Le secret de la mort de Clem Sohn — raconté par lui-même

Mon beau-père était instituteur dans un village de l’Eure-et-Loir, à la frontière de la Beauce et du Perche. Il ne se préoccupait pas de mobilité et incarna la figure ascétique et bienveillante du directeur républicain dans la même petite école à trois classes pendant trente ans. Il habitait un logement à côté des salles de classe, avec sa femme et ses trois filles, qu’il quitta la retraite venue et ses filles parties pour une autre maison en silex et en briques toute proche.

Entre la première Guerre mondiale et le début des années deux-mille, cette école ne compta que cinq directeurs, mais tout au long du siècle, ils accumulèrent ce que les familles accumulent dans les caves et les greniers jusqu’à ce qu’un changement de propriétaire ou des travaux de rénovation exigent un nettoyage par le vide. L’un d’entre eux devait être féru d’actualité et d’esprit collectionneur car, lorsque la Mairie demanda que tout fût débarrassé en vue d’un chantier de couverture et d’isolation, mon beau-père trouva sous le toit un stock de revues des années 1930 : quelques livraisons de Match et de L’Illustration, mais surtout des VU, le « premier grand hebdomadaire systématiquement illustré par des photographies » (je cite Wikipédia). Elles étaient promises à la déchetterie ; mon beau-père les secourut, songea qu’elles m’intéresseraient et me les donna.

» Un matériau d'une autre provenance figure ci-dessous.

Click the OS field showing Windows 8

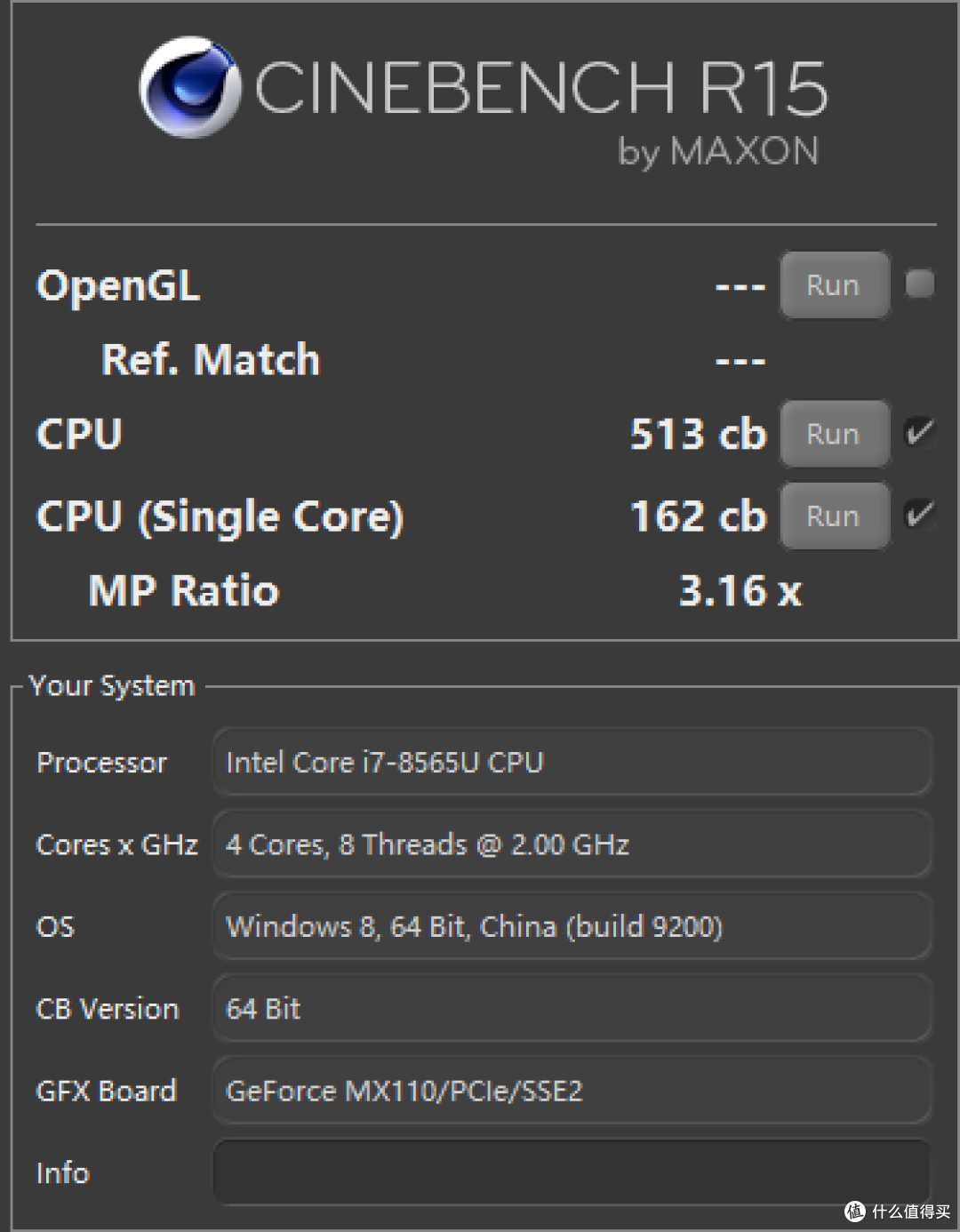click(572, 926)
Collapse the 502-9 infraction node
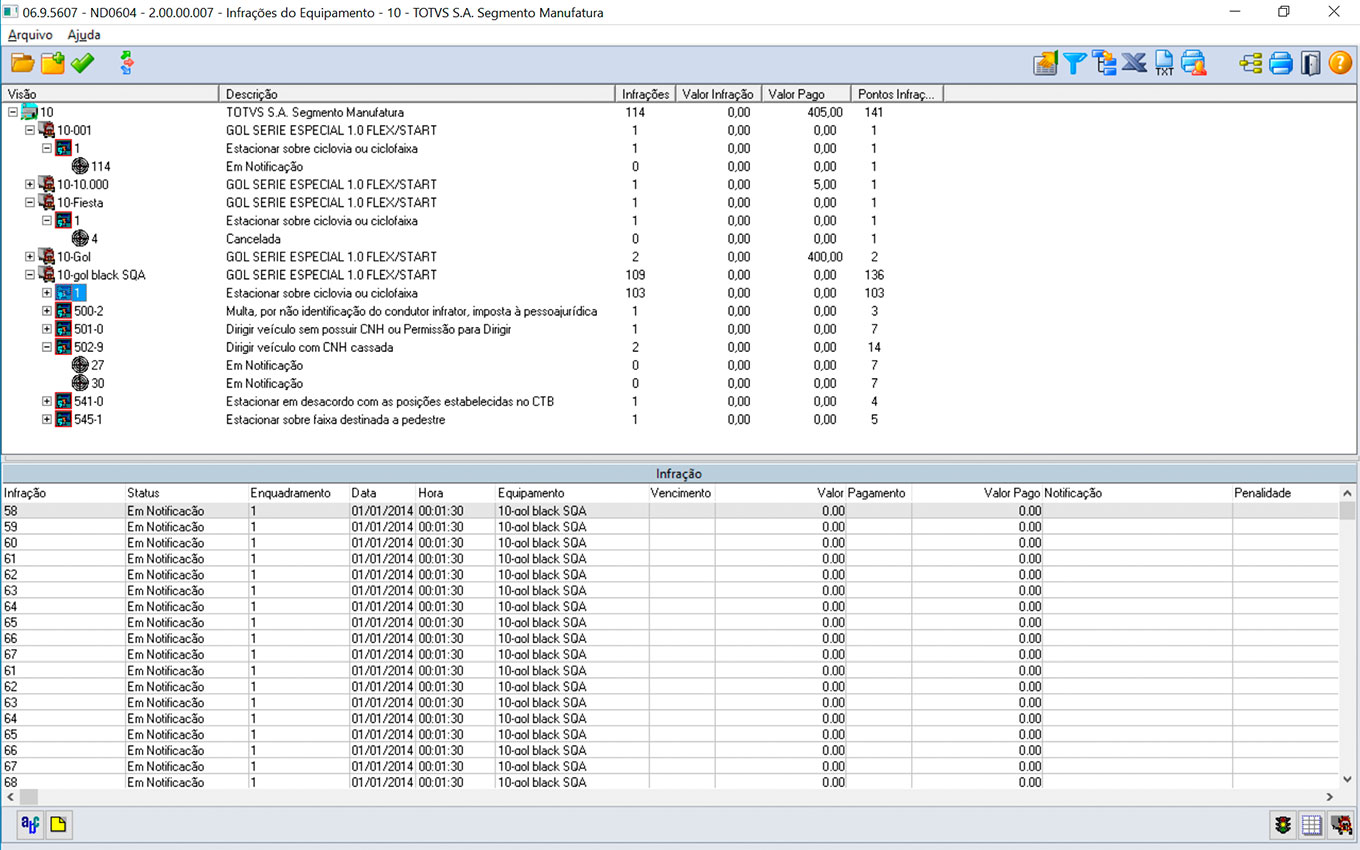Image resolution: width=1360 pixels, height=850 pixels. click(x=47, y=348)
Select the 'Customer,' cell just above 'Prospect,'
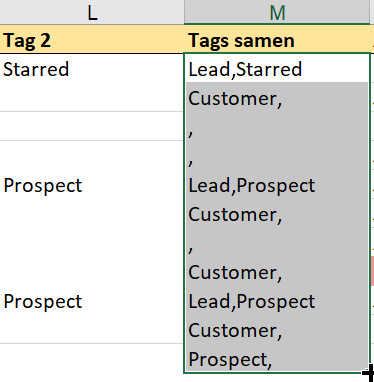374x382 pixels. click(x=277, y=329)
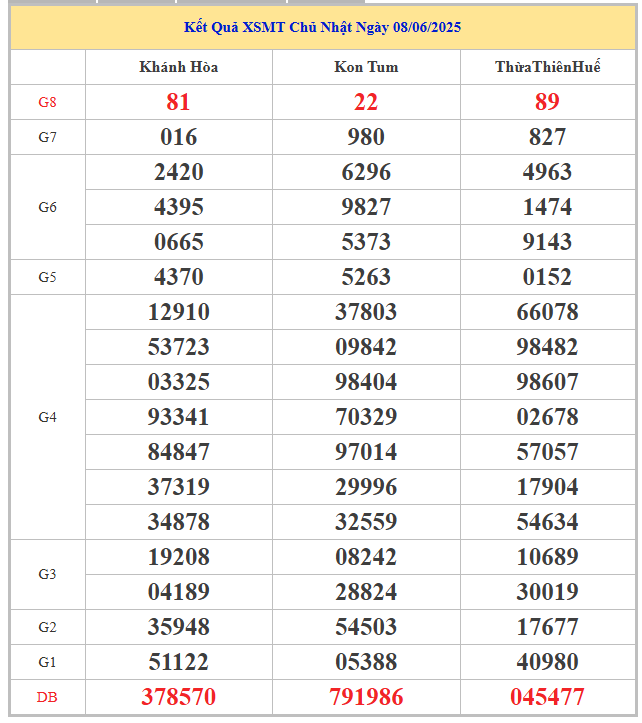Click the G5 prize row label
Image resolution: width=642 pixels, height=723 pixels.
(48, 277)
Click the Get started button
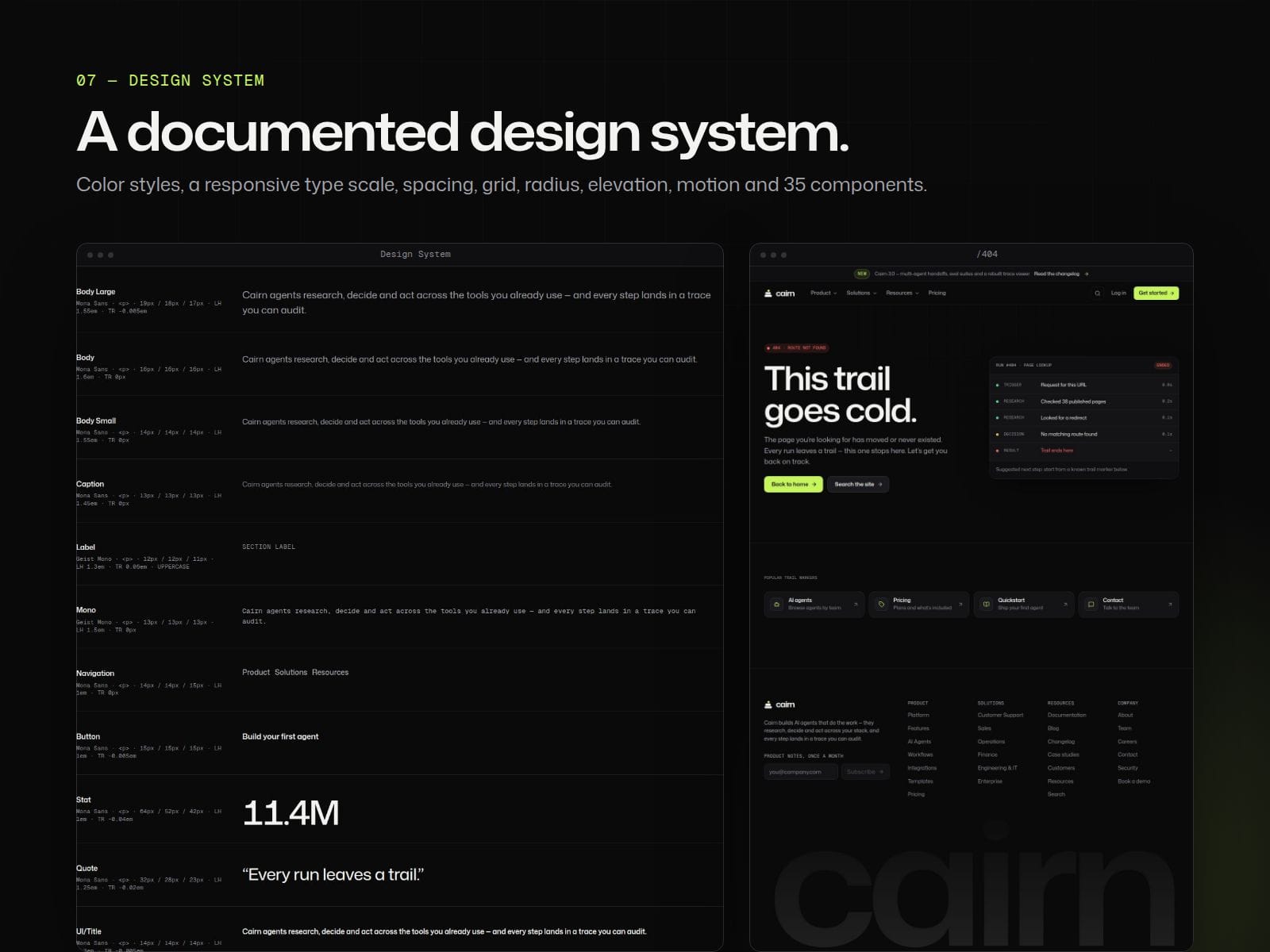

C’est la première des trois étapes de cette histoire, qui forment ensemble le récit d’une de ces coïncidences suggestives qui donnent du sens à la vie.

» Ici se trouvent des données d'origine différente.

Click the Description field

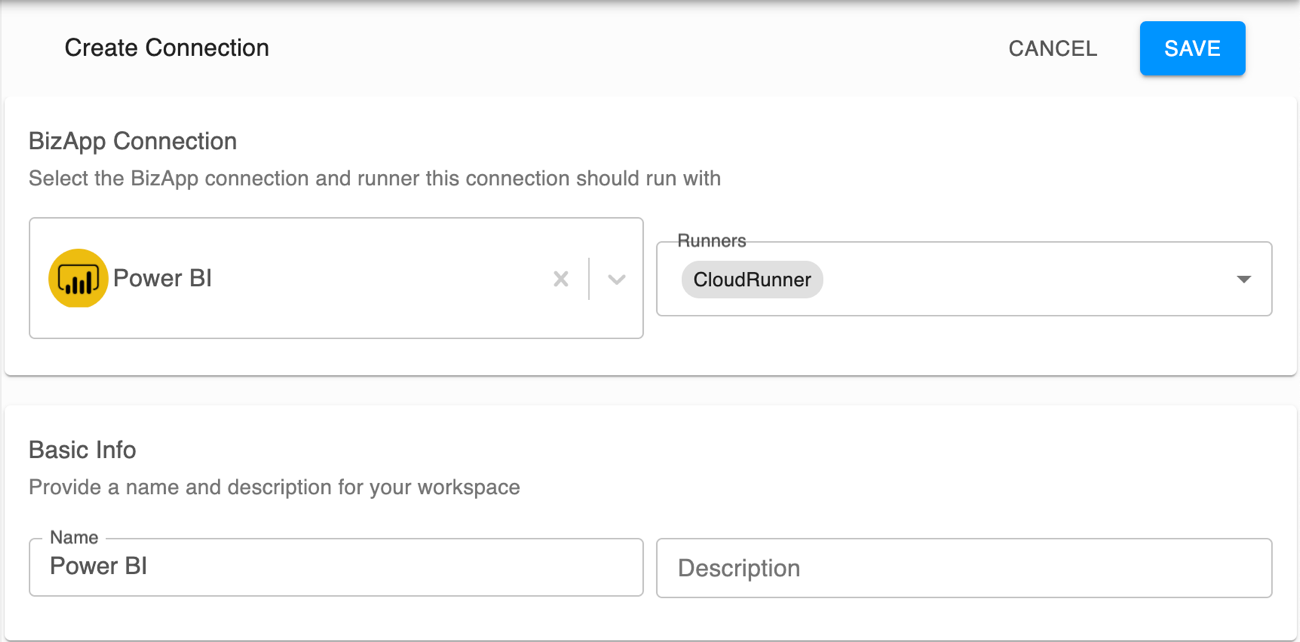click(963, 567)
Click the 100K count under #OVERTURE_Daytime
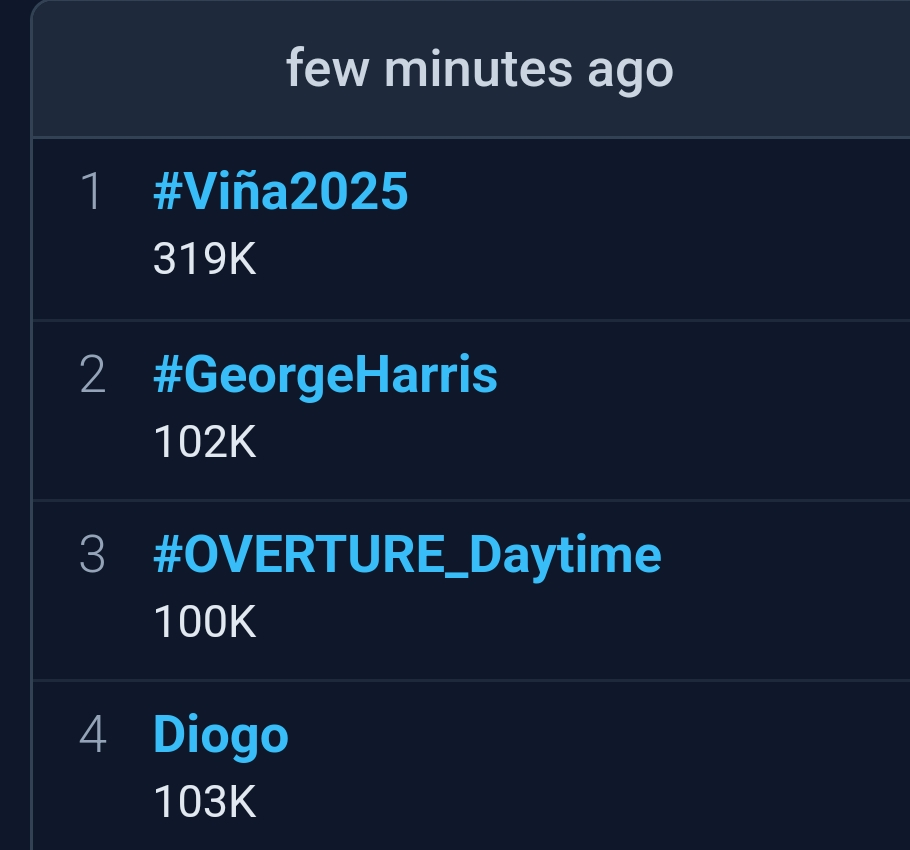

La deuxième étape, je la fais commencer il y a dix ans. J’avais rencontré la jeune femme qui transformera le personnage précédent en mon beau-père et nous habitions ensemble un deux-pièces près de la Garonne, à Toulouse. Nous étions là sans racine ni raison, par le même concours de circonstances, d’espoirs et de faux-espoirs qui fait déménager les gens d’aujourd’hui. Elle cousait des chapeaux et je passais mon temps à découper les titres du quotidien Le Monde et à les assembler selon la technique du cadavre exquis pour en faire surgir de la poésie. Sur la grande table de la pièce principale, les oiseaux à huppe perchés sur des branches de cerisier en fleurs de la nappe à motif toile de Jouy étaient entièrement recouverts par les dizaines de coupures du Monde qui attendaient la rencontre fortuite dont parle Lautréamont. Après des mois de cet exercice d’éblouissement, plusieurs saisons, j’avais l’empreinte des ciseaux sur le pouce droit et assez de collages pour éditer un recueil. Je poussai, au hasard, la porte d’un atelier de sérigraphie de mon quartier, et trois hipsters inspirés m’aidèrent à réaliser un livre d’artiste en forme de labyrinthe infini. Il fallait un titre. Je tournais autour de la notion de labyrinthe, puis, alors que je songeais au poids des ciseaux, au motif de la toile de Jouy, à l’envol poétique, je trouvai dans le matériel de chapellerie de ma future épouse une paire de ciseaux de couture en forme d’oiseau à long bec. Ciseau / Oiseau, ces petits ciseaux dorés étaient la métaphore exacte de mon travail. Ciseau / Oiseau, ces deux mots presque identiques à un petit morceau de O près, quelques pixels d’encre noire, formaient le titre parfait pour mon recueil. Et quand il me fallut un avatar pour ce blog, c’était l’évidence : j’étais l’auteur du Ciseau / Oiseau, je devais être un Homme-Oiseau. Je tapai ces deux mots-clés dans le moteur de recherche de Gallica et trouvai aussitôt la photo saisissante du parachutiste acrobatique Clem Sohn, le vrai Homme-Oiseau, un spécialiste de la chute libre né à Lansing – Michigan en 1910, à qui je confiai les yeux fermés mon identité numérique.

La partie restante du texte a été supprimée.